Personal information
- Born: 1 March 1970 (age 56)

Playing information
- Position: Halfback
Club
| Years | Team | Pld | T | G | FG | P |
| 1991 | Canberra Raiders | 8 | 0 | 0 | 0 | 0 |
| 1992 | Gold Coast Seagulls | 0 | 0 | 0 | 0 | 0 |
|  | Total | 8 | 0 | 0 | 0 | 0 |
- Source:

= Jason Gregory =

Australian rugby league footballer (born 1970)

Jason Gregory (born 1 March 1970) is an Australian former rugby league footballer.

Gregory attended Hawker College in Canberra and was originally an Australian rules footballer, until a broken back forced him to give up the sport in 1987. He switched to rugby league and earned Australian Schoolboys representative honours. In 1989, Gregory was a five–eighth in the Canberra Raiders side which went undefeated in the Jersey Flegg competition. He played first–grade for the Raiders in 1991, appearing mostly off the bench.

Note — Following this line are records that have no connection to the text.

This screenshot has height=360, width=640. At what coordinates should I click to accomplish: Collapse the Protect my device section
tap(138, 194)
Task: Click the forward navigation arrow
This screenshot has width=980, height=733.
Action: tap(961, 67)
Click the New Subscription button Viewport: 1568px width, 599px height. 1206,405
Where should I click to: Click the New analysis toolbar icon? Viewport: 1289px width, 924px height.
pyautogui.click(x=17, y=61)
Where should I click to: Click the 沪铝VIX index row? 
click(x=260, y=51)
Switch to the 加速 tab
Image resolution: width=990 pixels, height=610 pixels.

With Ricky Stuart entrenched as Raiders halfback, Gregory moved to the Gold Coast Seagulls in 1992. His time at the Gold Coast was ended by a serious neck injury suffered during his debut pre–season match.

Gregory became a team trainer for Christchurch–based netball team the Tactix, for which his wife Lisa played.